Goblet (Albert Joseph), graaf van Alviëlla, een Belgisch generaal, geboren te Doornik den 26sten Mei 1790, ontving zijne opleiding aan militaire scholen in Frankrijk en trad in 1811 als officier der genie in Fransche dienst, nam deel aan den veldtogt in Spanje en klom weldra op tot kapitein. Na den val van Napoleon zag hij zich geplaatst bij het Nederlandsche leger, streed bij Waterloo, werd toegevoegd aan het korps ingenieurs en bestuurde den bouw der vestingwerken van Nieuwpoort en Meenen. Daar hij zich bij het uitbarsten van de Belgische omwenteling van 1830 aan de zijde der opstandelingen voegde, werd hij door het Voorloopig Bewind bevorderd tot kolonel en directeur-generaal van het korps ingenieurs en kort daarna tot krijgscommissaris-generaal. Dewijl men hem echter verdacht van begunstiging der Oranje-partij, zag hij zich genoodzaakt, in Maart 1831 de portefeuille van Oorlog, hem door den regent toevertrouwd, neder te leggen.
Niet lang daarna echter koos Doornik hem tot lid van de Kamer van Vertegenwoordigers, waarna Koning Leopold hem benoemde tot inspecteurgeneraal van de vestingen en van het korps ingenieurs, en, nadat hij als Belgisch gevolmagtigde de Conferentie te Londen had bijgewoond, in 1832 tot minister van Buitenlandsche Zaken. De gevolgen zijner staatkunde waren de dwangmaatregelen tegen ons Vaderland en de Conventie van 21 Mei 1833, welke aan België een voor zijne nijverheid hoogst weldadig status quo waarborgde.
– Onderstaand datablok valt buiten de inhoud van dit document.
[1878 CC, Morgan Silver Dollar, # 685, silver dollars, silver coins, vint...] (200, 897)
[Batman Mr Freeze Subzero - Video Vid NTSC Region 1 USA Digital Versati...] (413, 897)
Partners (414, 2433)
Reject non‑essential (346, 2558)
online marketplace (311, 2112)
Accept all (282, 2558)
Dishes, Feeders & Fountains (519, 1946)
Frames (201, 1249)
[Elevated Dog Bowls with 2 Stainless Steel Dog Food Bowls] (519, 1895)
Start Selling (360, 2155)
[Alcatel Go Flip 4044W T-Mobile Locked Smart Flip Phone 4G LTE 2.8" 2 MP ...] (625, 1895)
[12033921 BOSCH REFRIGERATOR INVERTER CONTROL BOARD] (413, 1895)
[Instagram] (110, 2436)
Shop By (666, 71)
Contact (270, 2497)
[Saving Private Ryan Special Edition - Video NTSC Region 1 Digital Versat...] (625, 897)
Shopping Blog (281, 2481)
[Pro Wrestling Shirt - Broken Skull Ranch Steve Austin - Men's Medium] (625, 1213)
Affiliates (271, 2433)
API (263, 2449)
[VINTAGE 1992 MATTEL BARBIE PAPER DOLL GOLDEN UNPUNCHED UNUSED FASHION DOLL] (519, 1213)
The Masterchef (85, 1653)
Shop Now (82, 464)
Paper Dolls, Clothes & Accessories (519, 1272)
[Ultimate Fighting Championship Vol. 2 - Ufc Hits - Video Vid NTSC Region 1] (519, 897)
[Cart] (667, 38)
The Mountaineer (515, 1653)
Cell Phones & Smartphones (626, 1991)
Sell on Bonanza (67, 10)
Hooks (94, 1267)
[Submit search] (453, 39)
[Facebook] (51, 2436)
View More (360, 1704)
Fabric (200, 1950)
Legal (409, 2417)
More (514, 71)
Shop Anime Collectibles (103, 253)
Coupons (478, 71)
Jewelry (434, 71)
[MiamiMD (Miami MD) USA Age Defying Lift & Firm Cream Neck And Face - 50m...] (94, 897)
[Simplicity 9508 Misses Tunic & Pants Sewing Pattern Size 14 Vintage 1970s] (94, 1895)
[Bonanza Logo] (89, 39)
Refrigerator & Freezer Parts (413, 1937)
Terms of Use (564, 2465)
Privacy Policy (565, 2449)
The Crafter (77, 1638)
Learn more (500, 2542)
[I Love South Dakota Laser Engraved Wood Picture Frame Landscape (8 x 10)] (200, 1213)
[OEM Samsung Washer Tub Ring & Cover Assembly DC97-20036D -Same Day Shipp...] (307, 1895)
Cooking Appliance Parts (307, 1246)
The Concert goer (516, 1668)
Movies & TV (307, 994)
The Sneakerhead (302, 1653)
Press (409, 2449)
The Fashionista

Intusschen werd hij niet herkozen als volksvertegenwoordiger, zoodat hij den 27sten December 1833 zijne portefeuille nederlegde en als gezant naar Berlijn vertrok, waar hij als zoodanig werkzaam was van 1 Februarij tot 31 Mei 1834. Nu ging hij in die betrekking naar Lissabon, waar hij gedurende den opstand van 1837 aan de Koningin belangrijke diensten bewees, zoodat zij hem tot graaf van Alviëlla bevorderde. In 1839 keerde hij terug naar Brussel en werd er minister van Staat zonder portefeuille, terwijl hij voorts in dat jaar van 15 Julij tot 13 November den gezantschapspost bekleedde bij onderscheidene kleine Duitsche hoven. Onder het ministérie Nothomb (1843) werd hij weder met de portefeuille van Buitenlandsche Zaken belast, maar trad af in 1845 bij de vorming van het clericaal kabinet du Theux. Den 14den Maart 1854 als luitenant-generaal op pensioen gesteld, hield hij zich sedert dien tijd met historischen arbeid bezig.
In 1863 verscheen zijn boek: „Des cinq grandes puissances de l’Europe, dans leurs rapports politiques et militaires avec la Belgique. Une mission à Londres en 1831’’, en in 1864 gaf hij uit: „Dix-huit mois de politique et de négociations se rattachant à la première atteinte portée aux traités de 1815”. Goblet overleed den 5den Mei 1873. — Zijn eenige zoon Eugeen was eenige jaren lid der Kamer voor het arrondissement Brussel en zetelde er op de banken der uiterste linkerzijde. Hij overleed 1863 in een krankzinnigengesticht. — Eugeen Goblet, zoon en kleinzoon der bovengenoemden, heeft zich ofschoon nog zeer jong, reeds een naam verworven als schrijver van „Desarmer ou déchoir. Essai sur les relations internationales (1872)” en „Sahara et Laponie)” (1874)”. Hij vertegenwoordigt het arrondissement Brus in de Provincieale-Staten van Brabant.